- [Provided records]:
※ ※ ※

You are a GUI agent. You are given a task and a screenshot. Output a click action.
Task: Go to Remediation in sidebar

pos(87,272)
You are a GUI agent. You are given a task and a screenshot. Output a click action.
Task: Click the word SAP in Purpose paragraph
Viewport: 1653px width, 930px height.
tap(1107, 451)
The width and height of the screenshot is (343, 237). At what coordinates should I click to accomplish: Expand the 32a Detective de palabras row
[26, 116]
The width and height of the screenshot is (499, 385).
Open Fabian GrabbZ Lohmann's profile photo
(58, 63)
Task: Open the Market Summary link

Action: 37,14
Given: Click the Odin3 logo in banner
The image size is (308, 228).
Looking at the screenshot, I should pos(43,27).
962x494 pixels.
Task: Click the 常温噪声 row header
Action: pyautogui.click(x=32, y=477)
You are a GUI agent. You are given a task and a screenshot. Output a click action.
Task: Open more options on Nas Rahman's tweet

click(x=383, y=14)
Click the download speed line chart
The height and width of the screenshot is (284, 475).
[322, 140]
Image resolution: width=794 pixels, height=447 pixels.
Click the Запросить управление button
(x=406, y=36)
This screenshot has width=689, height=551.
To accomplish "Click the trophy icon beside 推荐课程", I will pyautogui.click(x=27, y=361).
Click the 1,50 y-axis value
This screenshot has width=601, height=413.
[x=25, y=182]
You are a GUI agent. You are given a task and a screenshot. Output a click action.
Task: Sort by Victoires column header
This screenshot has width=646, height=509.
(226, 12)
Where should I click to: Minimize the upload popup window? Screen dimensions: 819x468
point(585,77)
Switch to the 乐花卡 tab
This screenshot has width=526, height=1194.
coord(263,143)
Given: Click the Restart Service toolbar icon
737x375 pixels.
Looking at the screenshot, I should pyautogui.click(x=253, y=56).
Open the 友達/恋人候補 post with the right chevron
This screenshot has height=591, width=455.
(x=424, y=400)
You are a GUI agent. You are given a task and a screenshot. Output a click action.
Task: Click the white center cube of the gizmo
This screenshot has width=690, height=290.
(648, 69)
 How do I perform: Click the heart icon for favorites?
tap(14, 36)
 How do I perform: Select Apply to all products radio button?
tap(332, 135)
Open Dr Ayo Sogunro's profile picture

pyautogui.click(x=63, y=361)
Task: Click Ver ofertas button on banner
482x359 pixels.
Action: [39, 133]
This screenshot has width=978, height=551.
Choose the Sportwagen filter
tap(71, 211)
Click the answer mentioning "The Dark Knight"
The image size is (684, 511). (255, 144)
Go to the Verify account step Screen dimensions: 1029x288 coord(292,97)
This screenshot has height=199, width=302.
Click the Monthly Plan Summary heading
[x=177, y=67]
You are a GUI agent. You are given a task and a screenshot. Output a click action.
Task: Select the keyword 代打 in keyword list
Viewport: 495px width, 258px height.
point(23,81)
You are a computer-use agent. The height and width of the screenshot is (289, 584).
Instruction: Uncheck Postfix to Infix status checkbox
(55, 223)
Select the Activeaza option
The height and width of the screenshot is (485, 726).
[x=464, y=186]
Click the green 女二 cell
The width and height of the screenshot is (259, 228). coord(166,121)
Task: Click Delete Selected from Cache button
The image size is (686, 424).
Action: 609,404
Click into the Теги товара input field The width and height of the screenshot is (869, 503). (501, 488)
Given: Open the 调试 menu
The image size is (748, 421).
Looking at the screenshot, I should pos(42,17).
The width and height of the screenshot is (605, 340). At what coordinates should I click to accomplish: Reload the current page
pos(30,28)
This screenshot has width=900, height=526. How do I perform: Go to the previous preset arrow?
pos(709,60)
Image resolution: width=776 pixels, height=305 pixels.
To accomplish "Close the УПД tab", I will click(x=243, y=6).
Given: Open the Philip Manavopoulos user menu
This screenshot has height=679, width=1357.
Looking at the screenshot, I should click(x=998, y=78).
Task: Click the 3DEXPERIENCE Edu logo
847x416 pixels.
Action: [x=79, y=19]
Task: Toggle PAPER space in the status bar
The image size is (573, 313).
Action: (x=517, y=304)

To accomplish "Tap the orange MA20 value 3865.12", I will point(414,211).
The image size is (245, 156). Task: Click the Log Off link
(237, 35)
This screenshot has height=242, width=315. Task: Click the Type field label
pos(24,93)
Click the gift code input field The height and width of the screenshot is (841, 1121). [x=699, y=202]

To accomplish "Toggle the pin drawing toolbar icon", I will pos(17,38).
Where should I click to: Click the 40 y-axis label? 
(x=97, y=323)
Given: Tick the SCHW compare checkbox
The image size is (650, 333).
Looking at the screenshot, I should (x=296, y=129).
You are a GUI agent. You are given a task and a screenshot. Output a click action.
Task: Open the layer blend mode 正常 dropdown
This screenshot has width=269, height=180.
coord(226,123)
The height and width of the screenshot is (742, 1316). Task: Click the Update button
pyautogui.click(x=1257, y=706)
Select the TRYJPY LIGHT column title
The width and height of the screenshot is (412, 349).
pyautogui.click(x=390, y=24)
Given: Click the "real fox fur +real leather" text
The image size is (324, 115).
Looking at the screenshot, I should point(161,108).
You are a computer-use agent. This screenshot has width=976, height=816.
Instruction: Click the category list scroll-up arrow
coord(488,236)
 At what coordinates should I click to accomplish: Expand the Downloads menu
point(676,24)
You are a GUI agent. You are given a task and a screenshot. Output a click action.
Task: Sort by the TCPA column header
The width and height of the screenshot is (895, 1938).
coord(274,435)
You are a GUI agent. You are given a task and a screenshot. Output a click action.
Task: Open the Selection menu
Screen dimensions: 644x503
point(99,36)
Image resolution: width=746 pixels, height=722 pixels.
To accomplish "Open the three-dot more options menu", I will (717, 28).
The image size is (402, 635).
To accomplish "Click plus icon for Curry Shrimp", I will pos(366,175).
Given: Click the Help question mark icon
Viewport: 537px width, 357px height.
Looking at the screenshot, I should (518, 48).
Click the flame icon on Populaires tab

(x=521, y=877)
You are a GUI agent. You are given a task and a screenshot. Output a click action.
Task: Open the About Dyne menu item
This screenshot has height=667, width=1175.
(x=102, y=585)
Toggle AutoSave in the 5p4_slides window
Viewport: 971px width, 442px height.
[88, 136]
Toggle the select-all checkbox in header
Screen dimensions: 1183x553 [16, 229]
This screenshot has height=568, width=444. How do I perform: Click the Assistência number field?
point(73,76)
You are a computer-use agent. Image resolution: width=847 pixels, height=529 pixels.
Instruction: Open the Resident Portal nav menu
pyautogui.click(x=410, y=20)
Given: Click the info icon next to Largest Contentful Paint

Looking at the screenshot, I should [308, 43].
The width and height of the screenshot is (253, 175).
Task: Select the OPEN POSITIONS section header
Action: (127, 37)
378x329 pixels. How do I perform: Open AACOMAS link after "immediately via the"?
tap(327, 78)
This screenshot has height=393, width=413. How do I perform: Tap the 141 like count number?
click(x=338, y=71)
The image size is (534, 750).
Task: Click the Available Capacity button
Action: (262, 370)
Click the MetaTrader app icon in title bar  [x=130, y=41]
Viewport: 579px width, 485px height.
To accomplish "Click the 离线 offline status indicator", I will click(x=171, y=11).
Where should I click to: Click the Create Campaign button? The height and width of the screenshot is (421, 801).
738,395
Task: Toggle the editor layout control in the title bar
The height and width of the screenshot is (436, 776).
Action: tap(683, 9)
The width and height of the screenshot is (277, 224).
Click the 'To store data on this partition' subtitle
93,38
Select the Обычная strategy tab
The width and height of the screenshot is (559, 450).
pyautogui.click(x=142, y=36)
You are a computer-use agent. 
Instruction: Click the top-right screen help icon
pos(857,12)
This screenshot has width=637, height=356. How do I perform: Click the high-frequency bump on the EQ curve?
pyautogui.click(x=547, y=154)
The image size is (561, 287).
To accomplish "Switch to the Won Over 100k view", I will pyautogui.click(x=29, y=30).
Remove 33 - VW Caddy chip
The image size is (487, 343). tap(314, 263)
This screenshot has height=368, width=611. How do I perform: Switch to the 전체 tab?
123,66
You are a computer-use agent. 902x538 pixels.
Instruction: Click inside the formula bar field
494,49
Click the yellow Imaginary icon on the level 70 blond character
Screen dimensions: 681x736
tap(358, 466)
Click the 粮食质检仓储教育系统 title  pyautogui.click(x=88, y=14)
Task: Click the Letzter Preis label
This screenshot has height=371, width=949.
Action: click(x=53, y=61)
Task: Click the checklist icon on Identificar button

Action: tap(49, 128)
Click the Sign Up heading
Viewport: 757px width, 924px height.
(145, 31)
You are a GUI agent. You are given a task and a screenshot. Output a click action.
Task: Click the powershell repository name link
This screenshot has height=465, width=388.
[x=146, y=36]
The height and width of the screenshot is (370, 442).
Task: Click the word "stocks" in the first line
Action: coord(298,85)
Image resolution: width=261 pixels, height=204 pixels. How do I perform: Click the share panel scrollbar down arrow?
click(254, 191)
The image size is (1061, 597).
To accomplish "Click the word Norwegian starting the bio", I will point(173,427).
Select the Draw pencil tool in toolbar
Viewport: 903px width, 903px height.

※ ※ ※

- [Exercise prompt]:
Only lines holding the word "banner" are wanted; list them all from the material.

- [Written answer]:
Given: Click the Odin3 logo in banner
Task: Click Ver ofertas button on banner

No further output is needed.